Turning to Slide 7, Transportation Coatings net sales decreased 7.7% year-over-year in the quarter before 1.5% currency headwinds. Segment volumes are more notable pressure in the period decreasing 9.2%, including impacts from both light vehicle and commercial vehicle, offset partly by continued progress in price recapture.

Light vehicle Q4 net sales decreased 6.7% before 1.6% FX headwinds. Volume decreased high-single digits due to global production cutbacks and including the strike impact from a North America customer earlier in the fourth quarter. Average price mix increased low-single digits in the quarter as we continue to focus on offsetting prior variable cost inflation impacts, which are still not fully recovered.

Commercial vehicle Q4 net sales decreased 11.2% before FX headwinds of 1.1%. This reduction was driven by lower global truck production, which accelerated in the quarter as well as by slower production in certain non-truck vehicle markets. Overall truck production decreased 9.6% in the quarter and current global forecast for Class 4 through 8 truck production continue to point to incremental pressure in 2020 with overall production expected to be down 8.5%, mostly driven by an expected decrease in Class A truck production of 11.5%.

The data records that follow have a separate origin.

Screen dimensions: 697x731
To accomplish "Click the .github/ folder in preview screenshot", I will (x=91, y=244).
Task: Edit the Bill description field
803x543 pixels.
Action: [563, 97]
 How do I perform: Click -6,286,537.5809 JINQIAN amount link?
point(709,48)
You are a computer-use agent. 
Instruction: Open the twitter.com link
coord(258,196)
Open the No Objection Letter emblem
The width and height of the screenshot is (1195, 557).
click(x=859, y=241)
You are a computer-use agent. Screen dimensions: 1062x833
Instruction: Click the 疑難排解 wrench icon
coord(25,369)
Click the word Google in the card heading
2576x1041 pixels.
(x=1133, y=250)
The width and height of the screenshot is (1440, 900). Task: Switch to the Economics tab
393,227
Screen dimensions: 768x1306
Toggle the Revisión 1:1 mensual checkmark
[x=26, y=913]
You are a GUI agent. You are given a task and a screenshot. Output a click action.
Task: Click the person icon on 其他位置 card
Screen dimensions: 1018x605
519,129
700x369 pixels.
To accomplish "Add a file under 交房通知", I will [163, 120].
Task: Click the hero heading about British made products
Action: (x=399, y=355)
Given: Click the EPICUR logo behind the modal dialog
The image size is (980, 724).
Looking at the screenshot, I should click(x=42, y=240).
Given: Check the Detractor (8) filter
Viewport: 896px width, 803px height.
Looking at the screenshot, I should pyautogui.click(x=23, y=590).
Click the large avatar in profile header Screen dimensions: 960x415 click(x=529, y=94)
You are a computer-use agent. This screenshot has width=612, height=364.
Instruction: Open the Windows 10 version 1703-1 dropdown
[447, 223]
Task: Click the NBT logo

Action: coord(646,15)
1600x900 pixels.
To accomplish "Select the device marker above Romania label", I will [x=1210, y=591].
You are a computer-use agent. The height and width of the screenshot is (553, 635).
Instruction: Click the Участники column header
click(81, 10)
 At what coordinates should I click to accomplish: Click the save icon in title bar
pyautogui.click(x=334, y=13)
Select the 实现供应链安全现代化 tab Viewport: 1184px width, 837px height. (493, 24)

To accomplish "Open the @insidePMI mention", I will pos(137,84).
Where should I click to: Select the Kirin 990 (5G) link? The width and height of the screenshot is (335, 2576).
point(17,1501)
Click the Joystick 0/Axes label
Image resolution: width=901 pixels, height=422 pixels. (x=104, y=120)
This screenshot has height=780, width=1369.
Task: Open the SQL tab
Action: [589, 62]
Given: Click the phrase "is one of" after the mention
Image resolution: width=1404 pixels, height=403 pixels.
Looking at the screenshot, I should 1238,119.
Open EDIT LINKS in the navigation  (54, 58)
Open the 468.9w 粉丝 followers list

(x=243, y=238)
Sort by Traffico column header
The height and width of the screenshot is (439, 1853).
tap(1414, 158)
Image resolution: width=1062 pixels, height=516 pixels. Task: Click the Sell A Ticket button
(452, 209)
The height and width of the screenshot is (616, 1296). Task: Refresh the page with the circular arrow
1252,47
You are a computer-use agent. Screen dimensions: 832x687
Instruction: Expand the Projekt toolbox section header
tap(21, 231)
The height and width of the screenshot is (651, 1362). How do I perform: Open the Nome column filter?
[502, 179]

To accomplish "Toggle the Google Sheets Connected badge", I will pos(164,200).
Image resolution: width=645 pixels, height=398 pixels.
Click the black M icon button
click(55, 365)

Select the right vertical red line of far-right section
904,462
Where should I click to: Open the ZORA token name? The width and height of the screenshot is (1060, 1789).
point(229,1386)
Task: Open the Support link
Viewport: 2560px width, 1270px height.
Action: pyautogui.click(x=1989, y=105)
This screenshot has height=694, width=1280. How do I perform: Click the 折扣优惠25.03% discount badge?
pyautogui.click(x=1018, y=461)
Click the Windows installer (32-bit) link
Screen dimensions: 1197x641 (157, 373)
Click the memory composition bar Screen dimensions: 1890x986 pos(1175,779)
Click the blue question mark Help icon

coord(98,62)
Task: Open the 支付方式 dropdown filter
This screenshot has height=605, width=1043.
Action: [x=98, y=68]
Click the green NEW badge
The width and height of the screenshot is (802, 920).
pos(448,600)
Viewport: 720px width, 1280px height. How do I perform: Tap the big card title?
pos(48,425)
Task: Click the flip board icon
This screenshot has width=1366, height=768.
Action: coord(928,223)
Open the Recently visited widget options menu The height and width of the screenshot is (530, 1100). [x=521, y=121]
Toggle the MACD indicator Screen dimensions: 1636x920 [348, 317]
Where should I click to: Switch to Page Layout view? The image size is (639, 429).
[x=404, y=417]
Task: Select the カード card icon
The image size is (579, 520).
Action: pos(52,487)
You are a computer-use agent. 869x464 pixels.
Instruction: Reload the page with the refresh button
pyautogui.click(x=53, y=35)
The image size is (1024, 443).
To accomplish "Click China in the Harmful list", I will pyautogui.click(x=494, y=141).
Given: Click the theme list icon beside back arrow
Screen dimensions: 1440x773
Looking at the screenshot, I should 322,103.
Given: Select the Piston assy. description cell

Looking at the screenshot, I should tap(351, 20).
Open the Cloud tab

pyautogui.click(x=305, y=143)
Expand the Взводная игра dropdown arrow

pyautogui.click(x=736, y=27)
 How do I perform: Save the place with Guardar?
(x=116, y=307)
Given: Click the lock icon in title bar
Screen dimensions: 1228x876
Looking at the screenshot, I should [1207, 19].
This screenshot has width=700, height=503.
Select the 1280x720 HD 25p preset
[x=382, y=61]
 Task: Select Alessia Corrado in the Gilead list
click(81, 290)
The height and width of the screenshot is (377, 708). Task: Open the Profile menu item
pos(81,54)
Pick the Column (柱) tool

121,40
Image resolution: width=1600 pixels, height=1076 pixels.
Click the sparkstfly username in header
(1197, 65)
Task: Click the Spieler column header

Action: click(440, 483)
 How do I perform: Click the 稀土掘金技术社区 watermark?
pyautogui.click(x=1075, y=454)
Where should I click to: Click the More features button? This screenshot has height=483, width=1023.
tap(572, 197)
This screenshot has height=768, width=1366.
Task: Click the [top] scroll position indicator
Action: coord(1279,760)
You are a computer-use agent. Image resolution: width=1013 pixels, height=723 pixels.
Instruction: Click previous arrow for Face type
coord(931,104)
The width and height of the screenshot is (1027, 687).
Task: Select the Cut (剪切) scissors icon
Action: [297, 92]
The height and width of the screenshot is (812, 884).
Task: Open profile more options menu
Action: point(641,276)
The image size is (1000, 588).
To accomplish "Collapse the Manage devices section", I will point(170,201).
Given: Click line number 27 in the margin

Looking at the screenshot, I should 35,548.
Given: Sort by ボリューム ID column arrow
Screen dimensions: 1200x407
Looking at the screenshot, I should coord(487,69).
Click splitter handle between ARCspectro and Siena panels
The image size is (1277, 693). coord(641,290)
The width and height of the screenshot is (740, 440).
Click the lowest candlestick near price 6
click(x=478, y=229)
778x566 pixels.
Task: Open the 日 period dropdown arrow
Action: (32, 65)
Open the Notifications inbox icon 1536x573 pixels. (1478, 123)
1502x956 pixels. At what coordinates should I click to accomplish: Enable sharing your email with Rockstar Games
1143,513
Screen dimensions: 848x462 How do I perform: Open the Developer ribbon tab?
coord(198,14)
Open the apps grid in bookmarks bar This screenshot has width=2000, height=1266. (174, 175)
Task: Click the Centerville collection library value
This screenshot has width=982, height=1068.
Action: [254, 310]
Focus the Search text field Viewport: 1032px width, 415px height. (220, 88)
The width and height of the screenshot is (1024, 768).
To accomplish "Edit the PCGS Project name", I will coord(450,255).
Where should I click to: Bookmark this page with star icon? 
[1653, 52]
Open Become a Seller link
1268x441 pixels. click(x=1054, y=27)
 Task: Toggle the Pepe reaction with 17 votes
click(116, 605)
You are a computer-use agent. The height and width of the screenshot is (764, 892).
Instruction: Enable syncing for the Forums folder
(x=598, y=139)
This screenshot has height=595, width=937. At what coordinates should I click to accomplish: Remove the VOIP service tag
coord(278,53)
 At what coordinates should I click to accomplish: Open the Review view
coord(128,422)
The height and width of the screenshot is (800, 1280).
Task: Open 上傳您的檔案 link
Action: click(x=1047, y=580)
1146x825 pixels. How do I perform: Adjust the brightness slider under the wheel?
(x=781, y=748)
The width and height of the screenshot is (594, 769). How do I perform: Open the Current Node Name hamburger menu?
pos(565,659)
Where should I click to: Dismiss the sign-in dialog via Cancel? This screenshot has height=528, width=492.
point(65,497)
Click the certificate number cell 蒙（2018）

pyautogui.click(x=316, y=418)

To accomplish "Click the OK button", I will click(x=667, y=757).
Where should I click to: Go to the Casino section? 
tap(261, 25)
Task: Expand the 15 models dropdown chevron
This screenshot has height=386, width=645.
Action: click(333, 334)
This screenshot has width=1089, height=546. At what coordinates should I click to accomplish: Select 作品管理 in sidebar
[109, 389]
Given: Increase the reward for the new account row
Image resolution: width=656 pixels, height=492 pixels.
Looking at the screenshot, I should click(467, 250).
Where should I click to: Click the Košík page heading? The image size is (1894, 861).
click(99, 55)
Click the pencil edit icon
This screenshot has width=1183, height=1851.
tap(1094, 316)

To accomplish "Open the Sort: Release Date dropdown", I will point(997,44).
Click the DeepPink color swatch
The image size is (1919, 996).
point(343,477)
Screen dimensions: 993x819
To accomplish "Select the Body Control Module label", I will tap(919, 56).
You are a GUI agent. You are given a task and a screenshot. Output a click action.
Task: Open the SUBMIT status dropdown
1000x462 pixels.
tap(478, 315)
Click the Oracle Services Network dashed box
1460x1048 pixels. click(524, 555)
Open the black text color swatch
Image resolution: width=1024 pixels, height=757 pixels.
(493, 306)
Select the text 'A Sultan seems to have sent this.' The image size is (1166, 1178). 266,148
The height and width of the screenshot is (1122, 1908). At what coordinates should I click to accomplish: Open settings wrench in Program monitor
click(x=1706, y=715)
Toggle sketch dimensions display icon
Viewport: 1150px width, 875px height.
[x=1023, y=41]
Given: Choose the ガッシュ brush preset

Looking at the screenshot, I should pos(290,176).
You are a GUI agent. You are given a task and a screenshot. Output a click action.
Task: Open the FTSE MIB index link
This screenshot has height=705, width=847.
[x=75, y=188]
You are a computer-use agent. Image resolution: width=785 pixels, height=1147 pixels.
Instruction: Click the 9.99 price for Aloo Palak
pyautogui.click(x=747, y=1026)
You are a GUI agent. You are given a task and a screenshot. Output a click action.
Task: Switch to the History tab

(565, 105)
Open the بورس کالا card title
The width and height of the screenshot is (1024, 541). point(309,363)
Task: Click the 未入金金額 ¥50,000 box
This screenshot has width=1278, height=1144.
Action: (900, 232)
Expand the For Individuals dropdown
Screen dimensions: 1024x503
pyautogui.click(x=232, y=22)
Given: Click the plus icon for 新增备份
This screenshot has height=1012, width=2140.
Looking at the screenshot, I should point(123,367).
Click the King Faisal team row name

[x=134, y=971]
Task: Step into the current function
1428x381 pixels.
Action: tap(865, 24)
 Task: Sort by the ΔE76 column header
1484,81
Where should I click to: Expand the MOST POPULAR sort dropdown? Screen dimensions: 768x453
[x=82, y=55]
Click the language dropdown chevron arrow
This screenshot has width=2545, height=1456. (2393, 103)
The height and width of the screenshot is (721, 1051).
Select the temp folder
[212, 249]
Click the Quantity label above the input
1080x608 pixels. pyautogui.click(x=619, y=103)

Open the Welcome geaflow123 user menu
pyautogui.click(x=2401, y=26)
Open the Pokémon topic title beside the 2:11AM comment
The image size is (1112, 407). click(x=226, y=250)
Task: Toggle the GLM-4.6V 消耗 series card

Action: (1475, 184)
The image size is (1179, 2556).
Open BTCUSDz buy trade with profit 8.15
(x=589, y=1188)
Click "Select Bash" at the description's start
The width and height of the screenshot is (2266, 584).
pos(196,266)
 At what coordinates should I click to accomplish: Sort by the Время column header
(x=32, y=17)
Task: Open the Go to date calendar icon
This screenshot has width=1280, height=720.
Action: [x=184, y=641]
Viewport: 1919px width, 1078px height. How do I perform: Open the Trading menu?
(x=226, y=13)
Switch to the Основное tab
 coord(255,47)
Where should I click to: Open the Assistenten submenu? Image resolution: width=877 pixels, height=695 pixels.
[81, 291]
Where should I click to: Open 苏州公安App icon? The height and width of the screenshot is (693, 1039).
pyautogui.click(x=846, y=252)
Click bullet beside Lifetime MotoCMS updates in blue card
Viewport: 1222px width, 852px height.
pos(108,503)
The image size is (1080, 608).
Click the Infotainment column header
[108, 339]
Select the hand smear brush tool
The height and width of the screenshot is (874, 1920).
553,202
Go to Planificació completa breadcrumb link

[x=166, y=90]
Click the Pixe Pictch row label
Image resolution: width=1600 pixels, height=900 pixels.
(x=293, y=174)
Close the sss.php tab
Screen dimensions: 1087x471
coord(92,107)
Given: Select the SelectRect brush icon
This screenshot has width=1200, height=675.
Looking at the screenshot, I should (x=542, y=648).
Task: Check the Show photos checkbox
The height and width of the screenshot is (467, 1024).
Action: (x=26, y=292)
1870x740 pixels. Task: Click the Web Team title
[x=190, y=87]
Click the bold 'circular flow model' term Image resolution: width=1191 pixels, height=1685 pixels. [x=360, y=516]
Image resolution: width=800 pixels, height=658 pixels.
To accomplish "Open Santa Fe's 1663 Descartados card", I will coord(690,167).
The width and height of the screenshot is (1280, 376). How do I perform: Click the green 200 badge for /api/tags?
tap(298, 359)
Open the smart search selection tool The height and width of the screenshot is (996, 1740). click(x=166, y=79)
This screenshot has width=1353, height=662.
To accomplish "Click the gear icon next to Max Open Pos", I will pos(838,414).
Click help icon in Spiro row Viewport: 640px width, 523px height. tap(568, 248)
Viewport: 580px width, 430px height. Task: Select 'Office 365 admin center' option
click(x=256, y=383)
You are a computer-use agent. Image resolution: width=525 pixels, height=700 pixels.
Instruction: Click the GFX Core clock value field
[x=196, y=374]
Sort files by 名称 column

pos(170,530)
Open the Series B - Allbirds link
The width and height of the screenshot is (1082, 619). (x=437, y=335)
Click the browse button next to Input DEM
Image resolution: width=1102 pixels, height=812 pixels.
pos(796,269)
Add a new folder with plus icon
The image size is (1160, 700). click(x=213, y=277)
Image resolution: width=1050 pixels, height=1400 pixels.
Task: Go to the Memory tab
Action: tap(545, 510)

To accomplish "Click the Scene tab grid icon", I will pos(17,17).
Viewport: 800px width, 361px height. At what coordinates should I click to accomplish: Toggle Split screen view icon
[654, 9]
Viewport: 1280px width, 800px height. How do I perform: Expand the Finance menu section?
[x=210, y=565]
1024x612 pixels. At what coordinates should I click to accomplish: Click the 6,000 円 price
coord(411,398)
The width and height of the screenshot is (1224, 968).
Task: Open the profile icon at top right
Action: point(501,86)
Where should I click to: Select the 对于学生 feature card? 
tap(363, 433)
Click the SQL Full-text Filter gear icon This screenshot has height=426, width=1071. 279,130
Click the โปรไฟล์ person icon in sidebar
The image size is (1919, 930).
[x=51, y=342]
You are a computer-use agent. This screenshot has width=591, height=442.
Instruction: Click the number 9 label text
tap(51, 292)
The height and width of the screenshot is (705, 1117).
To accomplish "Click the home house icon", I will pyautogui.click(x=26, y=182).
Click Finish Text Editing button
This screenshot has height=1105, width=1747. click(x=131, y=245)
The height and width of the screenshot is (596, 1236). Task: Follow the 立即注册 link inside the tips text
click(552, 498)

Price mix was relatively neutral in the period, inclusive of mix headwinds in EMEA. Despite net sales headwinds in the quarter, Transportation Coatings generated Q4 adjusted EBIT of $26 million equal to the result in Q4 2018 with associated margins of 6.9% compared with 6.4% in the prior year driven by the drop through of price and mix benefits, as well as modest variable cost benefits in the period.

On Slide 8, looking at consolidated 2019 Axalta results, the year was a mixture of very strong new product growth progress across the business, as well as some fundamental demand headwinds that masked otherwise strong execution. We showed strong realization of price mix recapture with 3.2% average increase among the best in the sector.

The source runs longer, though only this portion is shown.